■ PROBLEM DESCRIPTION ■
Rescale the coordinates in the answers by multiplying each one by 0.3 and rounding to the nearest whole number, with halves rounded up. Then write out every line of all the records again, requests included, and leave out the pictures.

■ DATA FOR PROCESSING ■

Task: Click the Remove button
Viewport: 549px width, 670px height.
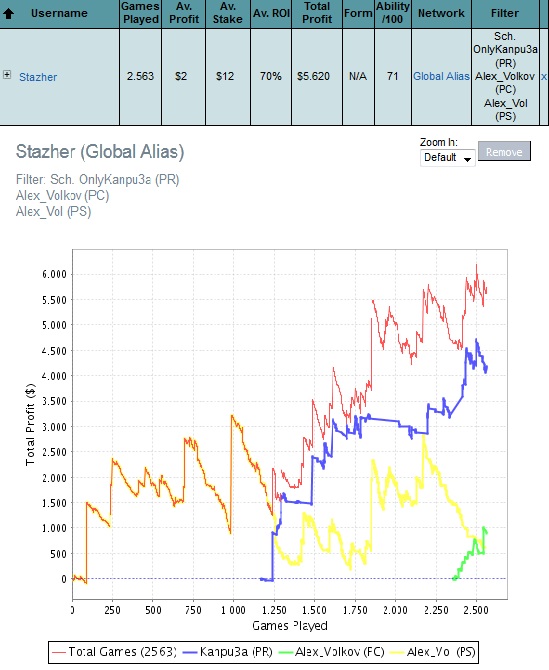Action: pyautogui.click(x=504, y=152)
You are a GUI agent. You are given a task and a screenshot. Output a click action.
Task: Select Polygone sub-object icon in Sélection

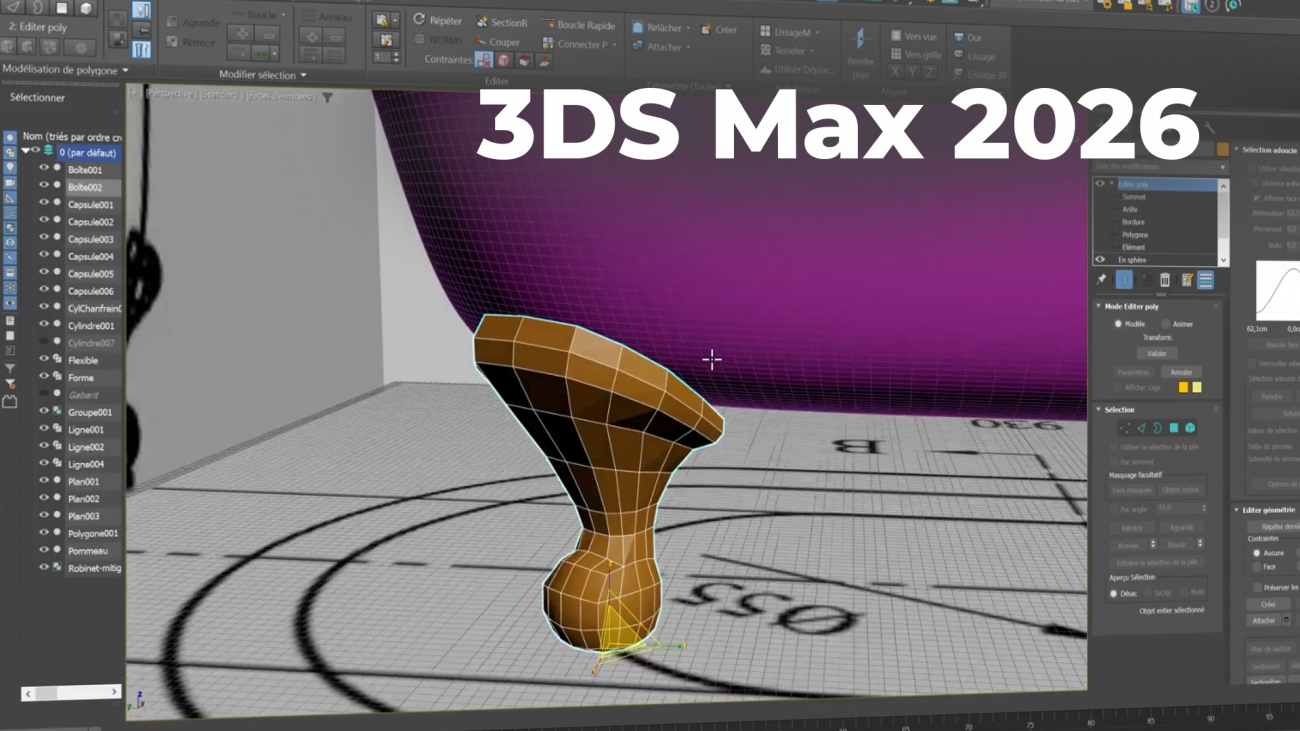pos(1173,428)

■ THE ANSWER ■
Task: Click the Remove button
Viewport: 549px width, 670px height.
Action: pyautogui.click(x=151, y=46)
You are a GUI agent. You are given a task and a screenshot. Output a click action.
Task: Select Polygone sub-object icon in Sélection

pos(352,128)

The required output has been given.